[[ RECORDS SHOWN, beginning ]]
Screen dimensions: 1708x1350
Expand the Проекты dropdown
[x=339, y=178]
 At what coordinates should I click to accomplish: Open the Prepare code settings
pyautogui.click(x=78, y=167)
[[ RECORDS SHOWN, end ]]
> [TRY IT] Go through the records and copy all of them exactly.

> [RESPONSE TO THIS EXERCISE]
Screen dimensions: 1708x1350
Expand the Проекты dropdown
[x=339, y=178]
 At what coordinates should I click to accomplish: Open the Prepare code settings
pyautogui.click(x=78, y=167)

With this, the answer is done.